What to produce:
Retype, without any change, the line that contains "Instruction: Click the" and every line that follows it to the end of the entries, and nothing else.
── Source material
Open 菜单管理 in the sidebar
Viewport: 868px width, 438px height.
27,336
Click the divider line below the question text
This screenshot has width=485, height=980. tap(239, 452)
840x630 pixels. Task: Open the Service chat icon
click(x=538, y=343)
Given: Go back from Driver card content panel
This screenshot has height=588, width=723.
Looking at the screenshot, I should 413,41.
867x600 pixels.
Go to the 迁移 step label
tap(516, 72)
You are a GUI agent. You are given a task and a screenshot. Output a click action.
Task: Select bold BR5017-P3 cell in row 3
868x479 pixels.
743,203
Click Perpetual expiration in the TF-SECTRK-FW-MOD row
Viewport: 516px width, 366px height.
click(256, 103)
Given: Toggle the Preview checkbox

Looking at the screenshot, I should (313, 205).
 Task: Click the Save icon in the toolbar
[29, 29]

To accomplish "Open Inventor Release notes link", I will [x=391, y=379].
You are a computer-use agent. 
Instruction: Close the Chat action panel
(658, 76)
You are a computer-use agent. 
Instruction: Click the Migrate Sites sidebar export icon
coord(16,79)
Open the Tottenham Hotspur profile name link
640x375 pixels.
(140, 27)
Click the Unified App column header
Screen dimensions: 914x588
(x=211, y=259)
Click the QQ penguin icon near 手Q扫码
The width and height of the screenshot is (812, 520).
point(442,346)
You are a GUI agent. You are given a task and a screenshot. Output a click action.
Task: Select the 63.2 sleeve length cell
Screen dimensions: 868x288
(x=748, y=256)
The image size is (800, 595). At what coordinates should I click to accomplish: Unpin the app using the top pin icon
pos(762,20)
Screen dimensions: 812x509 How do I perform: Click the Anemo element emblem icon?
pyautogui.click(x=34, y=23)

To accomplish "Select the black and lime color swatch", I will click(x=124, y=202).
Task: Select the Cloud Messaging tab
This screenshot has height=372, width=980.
────
Exercise output:
Instruction: Click the Migrate Sites sidebar export icon
coord(16,79)
Open the Tottenham Hotspur profile name link
640x375 pixels.
(140, 27)
Click the Unified App column header
Screen dimensions: 914x588
(x=211, y=259)
Click the QQ penguin icon near 手Q扫码
The width and height of the screenshot is (812, 520).
point(442,346)
You are a GUI agent. You are given a task and a screenshot. Output a click action.
Task: Select the 63.2 sleeve length cell
Screen dimensions: 868x288
(x=748, y=256)
The image size is (800, 595). At what coordinates should I click to accomplish: Unpin the app using the top pin icon
pos(762,20)
Screen dimensions: 812x509 How do I perform: Click the Anemo element emblem icon?
pyautogui.click(x=34, y=23)

To accomplish "Select the black and lime color swatch", I will click(x=124, y=202).
Task: Select the Cloud Messaging tab
This screenshot has height=372, width=980.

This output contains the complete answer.